I have an old 8.0:1 Lew’s speed spool which I’ve had for about four or five years. I’ve caught a ton of bass on this old flipping reel and it still is smooth as butter. I always have a couple rods with it that are ready to go.
I got a few new reels this year that I really like but it’s always hard to put down the old ones. I have had great durability from all my Lew’s reels, I still have a few that are six, seven, or even eight years old that had a lot of time on them.
This new one is a pretty bad dude. The Lew’s Pro-Ti 7.5:1 is what I cast mostly, especially with buzzbait, spinnerbait, swim jig, vibrating jig, or whatever it is you have that makes noise. It has a ton of power, yet is still plenty fast.
I prefer high gear ratios normally, I’ll use a 6.8 earlier in the year, but as the water warms up, I’ll throw something that moves pretty quick in the shallow water.
I like to keep rocking on, so the high gear ratio fits my style a little better. And in this Pro-Ti you can run the magnets up and make those casts that skip around under docks or trees. You can still make great distance with the magnets up, which I haven’t seen in all reels. They’re usually not free enough to keep the skip going, but the Pro-Ti you can turn it up a little bit and keep the backlash down.
This Pro-Ti from Lew’s is an awesome reel, I still don’t believe how smooth and durable it is. The Pro-Ti, to me, is really solid in your hand and holds so much power, but you just got to try it out.

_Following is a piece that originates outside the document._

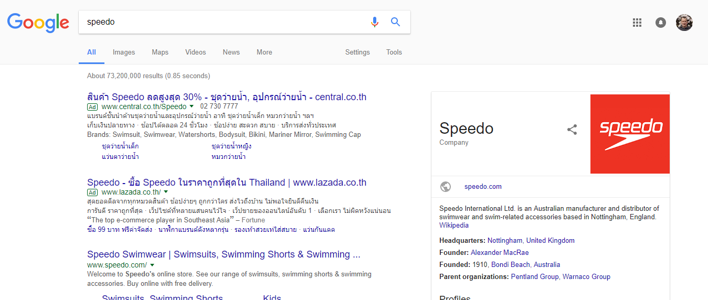This screenshot has width=708, height=300.
Task: Open the Alexander MacRae founder link
Action: pyautogui.click(x=500, y=253)
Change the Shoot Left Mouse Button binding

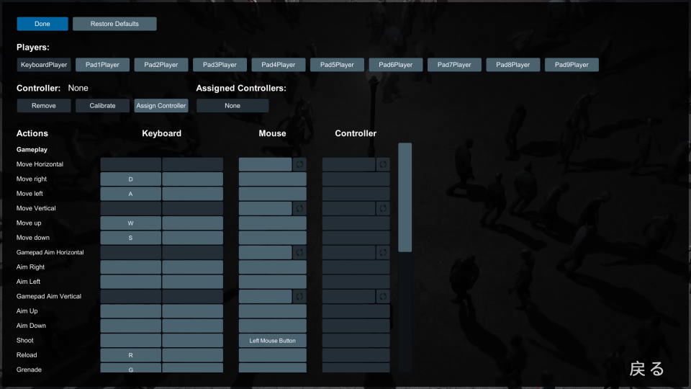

This is my bread and butter; I like to flip and pitch, so I base my gameplan around this. I like the 8+ gear ratio because it gives me the speed and power that I need to do what I like.
If you’re trying to retrieve your bait over the top of heights to keep it from being tangled or you get a big fish, you’ll want to have enough power and speed to keep up with it and get it out of the cover.
The same goes with shallow water when you set the hook, you’ll want to keep control and be fast enough to keep the line tight and rod loaded before you lose the fish.
It is super important to have a reel that lets you keep up with the bass. When a fish is coming at you, it’s coming quick. I’ve found that the 2 to 4 pounders, tend to be the quickest fish out there, and they’re the ones you don’t want to lose.
The HyperMag is super smooth to skip with, especially on a 7 to 7.5 ft rod, but really whatever you have it’ll be smooth. You can turn the brakes up and still get distance on your skips, just like the Pro-Ti, but this keeps the loop down as well to help with the kinks in line. Fluorocarbon keeps loops because it holds memory, but when your turn the magnets up just a little bit it keeps the loops down and reduces all the kinks and memory.
I don’t get fatigued when fishing a 12-to-14-hour practice day, because of how light-weight the HyperMag is. You can flip, pitch, do everything you need to do all day long, even with heavy weights. It's light, quick, durable and did I say fast? And quick? Quick and fast, quick and fast.